Living in Sedona since the early 1990s, I have seen a lot of changes. Visitors increasingly lament how roads and houses encroach on the hillsides and ridgelines. Landscape photographers moan and grumble, then go to work using the rolling hills and bushy junipers to hide the architecture. It generally works.
Serious photographers often wait until just before sunset, the golden hour, to set up their cameras. This may not always be the best bet. Boynton Canyon, Oak Creek Canyon, and West Fork sink into shadow by early afternoon. Avoid shooting canyon scenes that include bright sunlight and large dark areas. Our eyes can quickly adjust to both extremes in one view, but cameras generally can’t. Take advantage of overhead lighting without large shadow areas, or wait for a light overcast.
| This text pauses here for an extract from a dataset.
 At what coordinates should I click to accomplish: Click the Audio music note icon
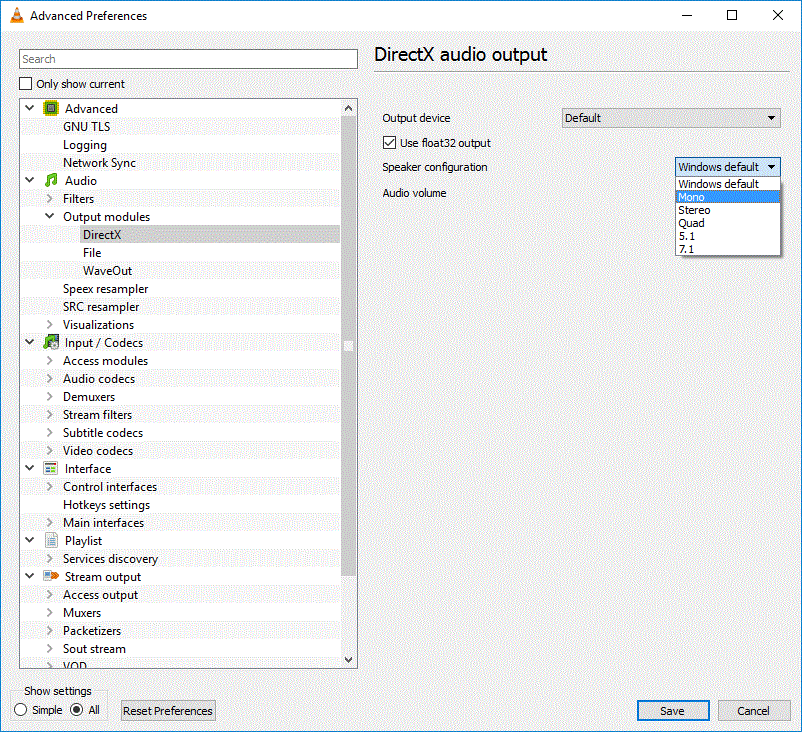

Most mesas and mountain cliffs, of course, catch every last ray of sunlight. To capture the sandstone formations ablaze in color, turn your back to the sun and aim your camera east. Cathedral Rock, Courthouse Butte, and the Nuns all stand tall enough to turn fiery orange in the last few moments before sunset. Shadows from the Transept, the tall ridge to the west, overtake Bell Rock by late afternoon.
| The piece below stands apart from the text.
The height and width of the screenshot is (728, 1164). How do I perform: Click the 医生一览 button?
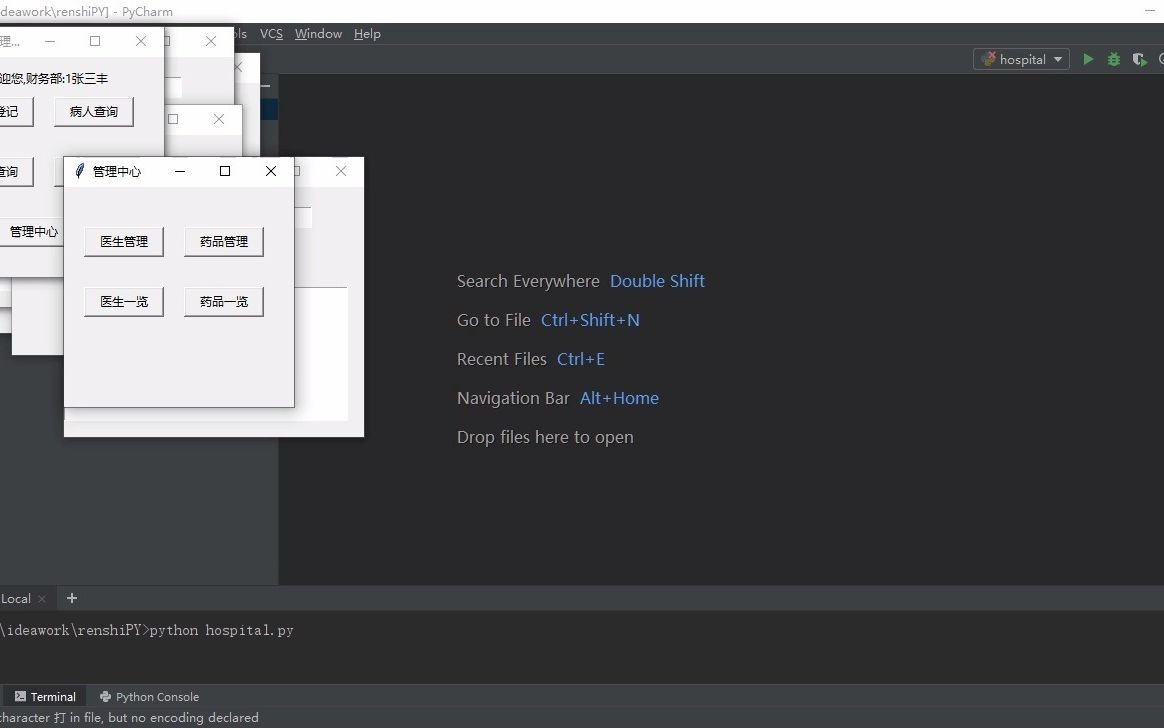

Observing each season in Sedona, along with weather patterns and foliage changes, reveals a constantly changing landscape. Landmark rock formations catch the light differently as the seasons change. A perfect example is Coffee Pot Rock. If you want the orange glow of sunset, plan on photographing it in the winter. After winter solstice, in late December, the rising and setting sun steadily moves northward. From early spring to late autumn, the shadow of Capitol Butte, or Thunder Mountain, falls on Coffee Pot at sunset.
Photos along Oak Creek require thoughtful preparation as well. Canopies of greenery above the cascading waters provide refreshing summer scenes. But this is no secret, so expect to see families picnicking, people fishing, or romantic couples sunbathing around every corner. To photograph Oak Creek without crowds, come in early spring or late summer when cold water discourages swimmers. If possible, plan your shoot on a weekday, early in the morning. Yes, the creek will be locked deep in shadow at that hour, but another way of looking at “shadow” is “consistent indirect light.”